I noticed on one of the CI servers I'm running that the .ssh/known_hosts
file had ballooned up to over 1,000,000 lines!
Looking into the root cause (I tail
ed the file until I could track down a few jobs that ran every minute), I found that there was the following line in a setup script:
ssh-keyscan -t rsa github.com >> /var/lib/jenkins/.ssh/known_hosts
"This can't be good!" I told myself, and I decided to add a condition to make it idempotent (that is, able to be run once or one million times but only affecting change the first time it's run—basically, a way to change something only if the change is required):
if ! grep -q "^github.com" /var/lib/jenkins/.ssh/known_hosts; then
ssh-keyscan -t rsa github.com >> /var/lib/jenkins/.ssh/known_hosts
fi
Now the host key for github.com is only scanned once the first time that script runs, and it is only stored in known_hosts one time for the host github.com... instead of millions of times!

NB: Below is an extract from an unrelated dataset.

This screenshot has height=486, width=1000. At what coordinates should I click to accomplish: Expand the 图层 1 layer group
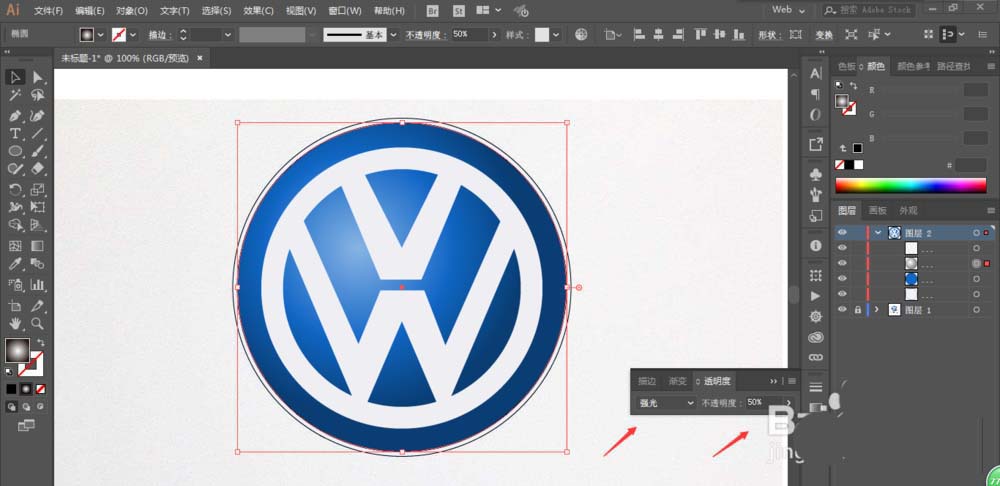coord(878,310)
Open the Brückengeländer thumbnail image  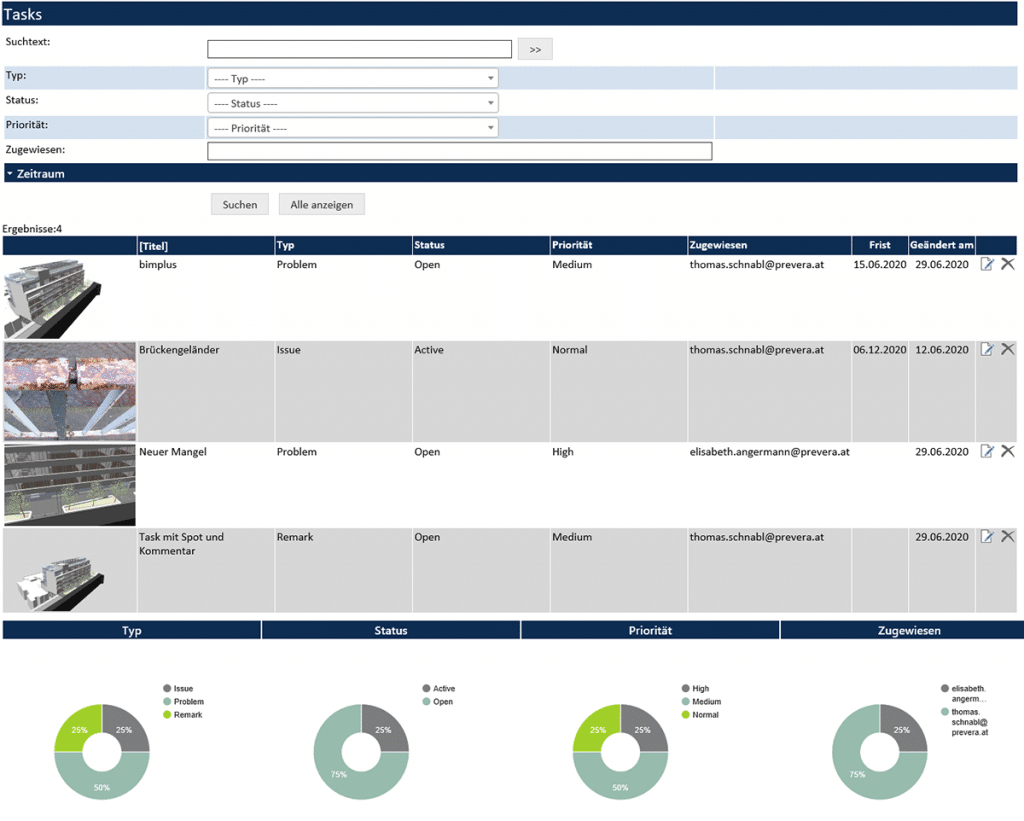click(x=70, y=391)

Note: The above test won't work if you have
HashKnownHosts
enabled—which is the default on Debian 9, at least. You should use the testssh-keygen -H -F github.com
instead.
Comments
You don't actually need the `-H` parameter to ssh-keygen when searching a hashed file with `-F`.
Arguably, the test should *always* be `ssh-keygen -F github.com` instead of grep, and you never need know if it is hashed or not.